Preheat oven to 350°F.
Slice leftover grilled steak. Set aside.
Mix dry ingredients and sprinkle onto steak. Heat seasoned steak on skillet with 1 Tbsp. of enchilada sauce and set aside.
Heat ¼ cup oil and Tbsp. of enchilada sauce in skillet over MEDIUM heat. Fry tortillas flipping three times.
Coat bottom of baking pan with enchilada sauce
Roll steak, white onions and cheese into cooled tortilla, tightly lining pan.
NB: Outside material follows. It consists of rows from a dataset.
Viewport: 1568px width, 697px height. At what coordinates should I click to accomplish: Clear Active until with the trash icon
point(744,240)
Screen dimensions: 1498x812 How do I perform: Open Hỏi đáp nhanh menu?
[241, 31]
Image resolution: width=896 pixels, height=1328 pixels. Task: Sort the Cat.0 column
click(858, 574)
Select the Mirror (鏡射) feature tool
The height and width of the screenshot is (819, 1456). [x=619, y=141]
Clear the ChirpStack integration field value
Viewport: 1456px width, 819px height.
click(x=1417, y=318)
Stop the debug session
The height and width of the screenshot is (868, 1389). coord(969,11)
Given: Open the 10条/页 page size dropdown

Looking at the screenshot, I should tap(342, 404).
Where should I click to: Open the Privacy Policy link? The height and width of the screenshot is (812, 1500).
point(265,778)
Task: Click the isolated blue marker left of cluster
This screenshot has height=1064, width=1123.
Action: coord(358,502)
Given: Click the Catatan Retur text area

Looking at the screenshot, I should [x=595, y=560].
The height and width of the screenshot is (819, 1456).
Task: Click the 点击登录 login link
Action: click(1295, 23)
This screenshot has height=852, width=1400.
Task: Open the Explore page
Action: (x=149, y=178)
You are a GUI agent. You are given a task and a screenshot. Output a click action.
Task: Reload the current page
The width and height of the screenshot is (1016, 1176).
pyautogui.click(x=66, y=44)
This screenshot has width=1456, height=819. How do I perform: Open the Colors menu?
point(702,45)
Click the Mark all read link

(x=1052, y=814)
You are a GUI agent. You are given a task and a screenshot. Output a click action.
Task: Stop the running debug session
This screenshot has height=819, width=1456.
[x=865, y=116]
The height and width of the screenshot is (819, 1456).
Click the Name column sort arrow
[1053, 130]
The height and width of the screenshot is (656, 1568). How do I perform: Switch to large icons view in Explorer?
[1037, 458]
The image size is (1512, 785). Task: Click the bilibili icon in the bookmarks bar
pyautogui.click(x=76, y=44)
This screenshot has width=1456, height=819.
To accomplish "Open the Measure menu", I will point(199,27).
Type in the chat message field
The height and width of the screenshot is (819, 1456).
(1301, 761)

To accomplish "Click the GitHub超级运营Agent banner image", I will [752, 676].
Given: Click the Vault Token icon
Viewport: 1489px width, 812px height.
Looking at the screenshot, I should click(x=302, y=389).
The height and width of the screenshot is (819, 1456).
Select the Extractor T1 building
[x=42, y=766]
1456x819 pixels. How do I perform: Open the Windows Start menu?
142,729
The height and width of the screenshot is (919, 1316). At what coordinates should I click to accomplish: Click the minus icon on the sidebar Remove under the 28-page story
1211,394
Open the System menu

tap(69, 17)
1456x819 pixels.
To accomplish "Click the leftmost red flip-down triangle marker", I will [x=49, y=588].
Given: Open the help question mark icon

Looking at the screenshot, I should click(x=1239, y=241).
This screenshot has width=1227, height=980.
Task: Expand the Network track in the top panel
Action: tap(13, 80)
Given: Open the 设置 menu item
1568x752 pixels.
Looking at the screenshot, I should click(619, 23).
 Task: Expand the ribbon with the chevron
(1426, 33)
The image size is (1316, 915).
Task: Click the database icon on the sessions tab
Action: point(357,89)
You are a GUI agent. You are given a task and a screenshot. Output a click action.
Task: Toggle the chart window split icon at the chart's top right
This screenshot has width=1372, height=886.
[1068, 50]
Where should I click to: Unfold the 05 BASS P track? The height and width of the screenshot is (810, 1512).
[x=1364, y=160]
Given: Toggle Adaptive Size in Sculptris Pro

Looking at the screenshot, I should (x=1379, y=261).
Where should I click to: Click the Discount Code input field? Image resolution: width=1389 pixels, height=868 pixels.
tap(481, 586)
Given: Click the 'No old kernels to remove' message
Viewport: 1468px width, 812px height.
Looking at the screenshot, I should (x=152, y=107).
Top with remaining sauce, cheese, tomatoes and red onion, Bake for 15 minutes.
Garnish with fresh cilantro.
Nutrition information per serving, using Top Sirloin: 1533 Calories; 897 Calories from fat; 100.5 g Total Fat (31.4 g Saturated Fat; 37.7 g Monounsaturated Fat); 255 mg Cholesterol; 2498.4 mg Sodium; 87.4 g Total Carbohydrate; 11.5 g Dietary Fiber; 73.3 g Protein; 9.5 mg Iron; 1579.8 mg Potassium; 0.2 mg Thiamin; 0.8 mg Riboflavin; 23.1 mg Niacin (NE); 1.4 mg Vitamin B6; 6.6 mcg Vitamin B12; 24.0 mg Zinc; 89.8 mcg Selenium; 18.6 mg Choline.
This recipe is an excellent source of Protein, Dietary Fiber, Iron, Potassium, Riboflavin, Niacin (NE), Vitamin B6, Vitamin B12, ZInc, and Selenium. It is a good source of Thiamin.